Estaba claro que Beatriz había decidido otorgarle el mando de las operaciones en reconocimiento a su recién demostrada eficacia como detective. Mario se pasó la mano por la cabeza y volvió a colocar juntas la partitura y la postal.

—No sé… Podríamos echar un vistazo en la mesa de Montalvo. Allí encontramos la agenda con las direcciones de los alumnos. Quizá haya algo más…

La imaginación de Beatriz, y también su inveterado optimismo, le hacían pensar en la inminencia de un descubrimiento sensacional. Los cajones de Montalvo podrían contener fotografías interesantes, cartas dignas de ser leídas e incluso, por qué no, el diario íntimo del propio Montalvo. Por eso entró en la pieza con el entusiasmo del que penetra en la cámara del tesoro. Pero sus expectativas resultaron infundadas: Fernando Montalvo no escribía diarios, y la mesa de su despacho no guardaba nada más que material de papelería, algunas facturas de la luz y el agua, el contrato de arrendamiento del piso y la agenda que ya habían encontrado la otra tarde. Para disgusto de Beatriz —y para corresponder a las más prácticas expectativas de Mario Menkell—, no había fotos, ni documentos personales, ni correspondencia privada. Sólo folios en blanco, algunos sobres, un puñado de bolígrafos, una resma de papel pautado y una cajita llena de sellos de correos.

—Vaya mierda.

—¿Qué esperabas?

—No sé, pero algo más que un montón de birrias. Esto podría pertenecer a cualquiera. Menudo chasco…

Beatriz estaba decepcionada como una niña. Mario se fijó de nuevo en el contenido de los cajones.

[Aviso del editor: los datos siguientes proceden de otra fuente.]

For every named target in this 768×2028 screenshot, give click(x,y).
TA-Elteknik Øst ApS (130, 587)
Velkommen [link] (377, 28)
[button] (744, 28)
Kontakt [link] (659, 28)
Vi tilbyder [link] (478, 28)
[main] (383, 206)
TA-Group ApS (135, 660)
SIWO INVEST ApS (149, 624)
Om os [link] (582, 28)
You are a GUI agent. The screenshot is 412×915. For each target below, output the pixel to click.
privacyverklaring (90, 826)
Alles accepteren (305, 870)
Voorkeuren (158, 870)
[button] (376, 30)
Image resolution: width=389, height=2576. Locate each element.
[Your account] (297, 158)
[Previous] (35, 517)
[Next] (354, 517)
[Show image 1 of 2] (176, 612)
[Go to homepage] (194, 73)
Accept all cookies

—Bueno, aquí tenemos algo interesante.

—Es una broma…

—No. Fíjate en eso. —Señalaba la caja de estampillas postales—. Hoy casi nadie tiene sellos, porque apenas queda gente que escriba cartas. Pero Montalvo sí lo hacía. —Volvió a coger la postal del trébol y la agitó un poco—. Seguramente Klara Hauptf recibía correspondencia de nuestro amigo. Y una cosa más… estoy convencido de que no la contestaba.

—¿Por qué?

Los ojos de Mario Menkell brillaban protegidos por las gafas de concha.

—Porque un hombre que se pasó la vida guardando y clasificando todo jamás hubiese tirado la carta de una mujer.